__What is required__. Each entry is to be output as written, so that none is missing.

○ ○ ○ ○

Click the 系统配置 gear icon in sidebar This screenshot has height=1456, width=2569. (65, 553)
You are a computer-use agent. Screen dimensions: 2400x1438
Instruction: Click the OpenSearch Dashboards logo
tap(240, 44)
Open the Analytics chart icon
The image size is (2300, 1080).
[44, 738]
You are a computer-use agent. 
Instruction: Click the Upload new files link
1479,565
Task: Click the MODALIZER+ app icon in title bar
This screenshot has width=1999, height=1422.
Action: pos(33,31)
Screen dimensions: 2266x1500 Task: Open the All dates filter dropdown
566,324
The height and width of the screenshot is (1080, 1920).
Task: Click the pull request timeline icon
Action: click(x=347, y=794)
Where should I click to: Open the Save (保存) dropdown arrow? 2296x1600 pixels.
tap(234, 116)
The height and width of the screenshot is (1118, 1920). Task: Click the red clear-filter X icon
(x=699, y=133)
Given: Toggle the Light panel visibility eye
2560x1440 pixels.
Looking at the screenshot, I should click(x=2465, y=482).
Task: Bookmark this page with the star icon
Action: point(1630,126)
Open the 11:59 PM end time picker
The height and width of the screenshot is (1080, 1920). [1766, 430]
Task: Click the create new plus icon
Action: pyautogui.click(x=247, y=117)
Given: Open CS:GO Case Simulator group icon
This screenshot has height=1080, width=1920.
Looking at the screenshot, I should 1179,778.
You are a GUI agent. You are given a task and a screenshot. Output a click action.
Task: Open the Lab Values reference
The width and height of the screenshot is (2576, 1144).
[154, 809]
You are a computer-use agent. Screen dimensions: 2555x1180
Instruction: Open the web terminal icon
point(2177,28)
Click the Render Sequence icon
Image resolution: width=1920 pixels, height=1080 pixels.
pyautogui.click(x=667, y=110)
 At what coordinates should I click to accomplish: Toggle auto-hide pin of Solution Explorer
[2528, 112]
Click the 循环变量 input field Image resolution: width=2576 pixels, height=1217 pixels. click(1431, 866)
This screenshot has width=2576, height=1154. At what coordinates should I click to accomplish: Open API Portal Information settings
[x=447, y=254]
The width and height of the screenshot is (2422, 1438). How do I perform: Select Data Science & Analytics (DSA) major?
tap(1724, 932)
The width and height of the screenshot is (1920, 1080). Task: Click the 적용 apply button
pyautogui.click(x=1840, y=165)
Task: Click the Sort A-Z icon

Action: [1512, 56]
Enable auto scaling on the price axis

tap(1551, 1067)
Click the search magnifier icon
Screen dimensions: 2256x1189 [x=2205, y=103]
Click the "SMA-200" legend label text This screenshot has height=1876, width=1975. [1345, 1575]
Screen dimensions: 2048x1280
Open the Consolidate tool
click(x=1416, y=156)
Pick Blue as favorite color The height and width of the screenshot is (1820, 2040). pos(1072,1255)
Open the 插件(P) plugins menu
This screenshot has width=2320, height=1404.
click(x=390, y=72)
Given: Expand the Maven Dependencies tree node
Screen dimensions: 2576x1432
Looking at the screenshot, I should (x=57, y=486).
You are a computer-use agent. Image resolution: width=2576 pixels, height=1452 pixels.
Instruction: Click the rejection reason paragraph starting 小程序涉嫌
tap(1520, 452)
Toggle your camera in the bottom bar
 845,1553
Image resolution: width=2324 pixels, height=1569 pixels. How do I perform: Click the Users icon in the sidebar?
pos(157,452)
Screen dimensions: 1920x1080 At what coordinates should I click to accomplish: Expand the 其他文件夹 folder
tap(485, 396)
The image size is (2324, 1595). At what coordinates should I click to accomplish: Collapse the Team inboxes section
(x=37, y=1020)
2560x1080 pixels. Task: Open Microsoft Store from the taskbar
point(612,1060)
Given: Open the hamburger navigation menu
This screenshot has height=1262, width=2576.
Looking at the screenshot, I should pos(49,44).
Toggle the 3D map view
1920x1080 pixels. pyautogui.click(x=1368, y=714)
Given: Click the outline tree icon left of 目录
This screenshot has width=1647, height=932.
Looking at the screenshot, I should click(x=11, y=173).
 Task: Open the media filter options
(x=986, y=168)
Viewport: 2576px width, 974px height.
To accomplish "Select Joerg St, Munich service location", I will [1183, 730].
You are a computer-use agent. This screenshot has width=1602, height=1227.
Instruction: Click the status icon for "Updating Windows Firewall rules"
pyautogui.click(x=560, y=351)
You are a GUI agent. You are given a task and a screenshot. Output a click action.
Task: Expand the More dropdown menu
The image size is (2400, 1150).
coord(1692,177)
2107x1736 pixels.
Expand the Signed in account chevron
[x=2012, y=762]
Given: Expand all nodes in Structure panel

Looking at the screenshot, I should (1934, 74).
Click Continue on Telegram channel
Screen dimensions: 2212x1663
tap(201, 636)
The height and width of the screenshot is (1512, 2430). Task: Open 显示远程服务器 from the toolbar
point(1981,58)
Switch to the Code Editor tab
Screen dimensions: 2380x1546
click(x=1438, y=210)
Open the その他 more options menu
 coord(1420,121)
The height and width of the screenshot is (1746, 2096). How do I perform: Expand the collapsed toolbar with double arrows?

○ ○ ○ ○

__Solution to this problem__.
Click the 系统配置 gear icon in sidebar This screenshot has height=1456, width=2569. (65, 553)
You are a computer-use agent. Screen dimensions: 2400x1438
Instruction: Click the OpenSearch Dashboards logo
tap(240, 44)
Open the Analytics chart icon
The image size is (2300, 1080).
[44, 738]
You are a computer-use agent. 
Instruction: Click the Upload new files link
1479,565
Task: Click the MODALIZER+ app icon in title bar
This screenshot has width=1999, height=1422.
Action: pos(33,31)
Screen dimensions: 2266x1500 Task: Open the All dates filter dropdown
566,324
The height and width of the screenshot is (1080, 1920).
Task: Click the pull request timeline icon
Action: click(x=347, y=794)
Where should I click to: Open the Save (保存) dropdown arrow? 2296x1600 pixels.
tap(234, 116)
The height and width of the screenshot is (1118, 1920). Task: Click the red clear-filter X icon
(x=699, y=133)
Given: Toggle the Light panel visibility eye
2560x1440 pixels.
Looking at the screenshot, I should click(x=2465, y=482).
Task: Bookmark this page with the star icon
Action: point(1630,126)
Open the 11:59 PM end time picker
The height and width of the screenshot is (1080, 1920). [1766, 430]
Task: Click the create new plus icon
Action: pyautogui.click(x=247, y=117)
Given: Open CS:GO Case Simulator group icon
This screenshot has height=1080, width=1920.
Looking at the screenshot, I should 1179,778.
You are a GUI agent. You are given a task and a screenshot. Output a click action.
Task: Open the Lab Values reference
The width and height of the screenshot is (2576, 1144).
[154, 809]
You are a computer-use agent. Screen dimensions: 2555x1180
Instruction: Open the web terminal icon
point(2177,28)
Click the Render Sequence icon
Image resolution: width=1920 pixels, height=1080 pixels.
pyautogui.click(x=667, y=110)
 At what coordinates should I click to accomplish: Toggle auto-hide pin of Solution Explorer
[2528, 112]
Click the 循环变量 input field Image resolution: width=2576 pixels, height=1217 pixels. click(1431, 866)
This screenshot has width=2576, height=1154. At what coordinates should I click to accomplish: Open API Portal Information settings
[x=447, y=254]
The width and height of the screenshot is (2422, 1438). How do I perform: Select Data Science & Analytics (DSA) major?
tap(1724, 932)
The width and height of the screenshot is (1920, 1080). Task: Click the 적용 apply button
pyautogui.click(x=1840, y=165)
Task: Click the Sort A-Z icon

Action: [1512, 56]
Enable auto scaling on the price axis

tap(1551, 1067)
Click the search magnifier icon
Screen dimensions: 2256x1189 [x=2205, y=103]
Click the "SMA-200" legend label text This screenshot has height=1876, width=1975. [1345, 1575]
Screen dimensions: 2048x1280
Open the Consolidate tool
click(x=1416, y=156)
Pick Blue as favorite color The height and width of the screenshot is (1820, 2040). pos(1072,1255)
Open the 插件(P) plugins menu
This screenshot has width=2320, height=1404.
click(x=390, y=72)
Given: Expand the Maven Dependencies tree node
Screen dimensions: 2576x1432
Looking at the screenshot, I should (x=57, y=486).
You are a computer-use agent. Image resolution: width=2576 pixels, height=1452 pixels.
Instruction: Click the rejection reason paragraph starting 小程序涉嫌
tap(1520, 452)
Toggle your camera in the bottom bar
 845,1553
Image resolution: width=2324 pixels, height=1569 pixels. How do I perform: Click the Users icon in the sidebar?
pos(157,452)
Screen dimensions: 1920x1080 At what coordinates should I click to accomplish: Expand the 其他文件夹 folder
tap(485, 396)
The image size is (2324, 1595). At what coordinates should I click to accomplish: Collapse the Team inboxes section
(x=37, y=1020)
2560x1080 pixels. Task: Open Microsoft Store from the taskbar
point(612,1060)
Given: Open the hamburger navigation menu
This screenshot has height=1262, width=2576.
Looking at the screenshot, I should pos(49,44).
Toggle the 3D map view
1920x1080 pixels. pyautogui.click(x=1368, y=714)
Given: Click the outline tree icon left of 目录
This screenshot has width=1647, height=932.
Looking at the screenshot, I should click(x=11, y=173).
 Task: Open the media filter options
(x=986, y=168)
Viewport: 2576px width, 974px height.
To accomplish "Select Joerg St, Munich service location", I will [1183, 730].
You are a computer-use agent. This screenshot has width=1602, height=1227.
Instruction: Click the status icon for "Updating Windows Firewall rules"
pyautogui.click(x=560, y=351)
You are a GUI agent. You are given a task and a screenshot. Output a click action.
Task: Expand the More dropdown menu
The image size is (2400, 1150).
coord(1692,177)
2107x1736 pixels.
Expand the Signed in account chevron
[x=2012, y=762]
Given: Expand all nodes in Structure panel

Looking at the screenshot, I should (1934, 74).
Click Continue on Telegram channel
Screen dimensions: 2212x1663
tap(201, 636)
The height and width of the screenshot is (1512, 2430). Task: Open 显示远程服务器 from the toolbar
point(1981,58)
Switch to the Code Editor tab
Screen dimensions: 2380x1546
click(x=1438, y=210)
Open the その他 more options menu
 coord(1420,121)
The height and width of the screenshot is (1746, 2096). How do I perform: Expand the collapsed toolbar with double arrows?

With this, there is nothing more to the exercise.